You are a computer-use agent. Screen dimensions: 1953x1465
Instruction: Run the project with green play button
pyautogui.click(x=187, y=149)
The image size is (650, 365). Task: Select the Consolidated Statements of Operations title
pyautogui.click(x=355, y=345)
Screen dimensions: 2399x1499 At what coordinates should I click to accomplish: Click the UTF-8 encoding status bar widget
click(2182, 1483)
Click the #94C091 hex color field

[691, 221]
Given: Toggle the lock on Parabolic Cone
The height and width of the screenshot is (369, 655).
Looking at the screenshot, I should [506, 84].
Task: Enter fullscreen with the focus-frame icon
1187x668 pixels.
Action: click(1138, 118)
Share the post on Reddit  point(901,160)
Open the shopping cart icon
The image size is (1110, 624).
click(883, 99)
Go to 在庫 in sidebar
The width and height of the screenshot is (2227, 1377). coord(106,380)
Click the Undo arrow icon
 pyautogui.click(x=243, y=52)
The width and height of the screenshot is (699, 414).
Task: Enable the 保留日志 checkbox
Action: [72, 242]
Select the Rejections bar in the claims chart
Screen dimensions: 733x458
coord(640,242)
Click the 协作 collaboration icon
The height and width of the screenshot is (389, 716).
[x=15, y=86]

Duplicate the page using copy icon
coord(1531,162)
■ ■ ■ ■ ■
[WHAT YOU HAVE TO DO]
Exactly the lines from the one holding "1187x668 pixels." through the end of the data are to be repeated, with both ends included.

[EXERCISE OUTPUT]
1187x668 pixels.
Action: click(1138, 118)
Share the post on Reddit  point(901,160)
Open the shopping cart icon
The image size is (1110, 624).
click(883, 99)
Go to 在庫 in sidebar
The width and height of the screenshot is (2227, 1377). coord(106,380)
Click the Undo arrow icon
 pyautogui.click(x=243, y=52)
The width and height of the screenshot is (699, 414).
Task: Enable the 保留日志 checkbox
Action: [72, 242]
Select the Rejections bar in the claims chart
Screen dimensions: 733x458
coord(640,242)
Click the 协作 collaboration icon
The height and width of the screenshot is (389, 716).
[x=15, y=86]

Duplicate the page using copy icon
coord(1531,162)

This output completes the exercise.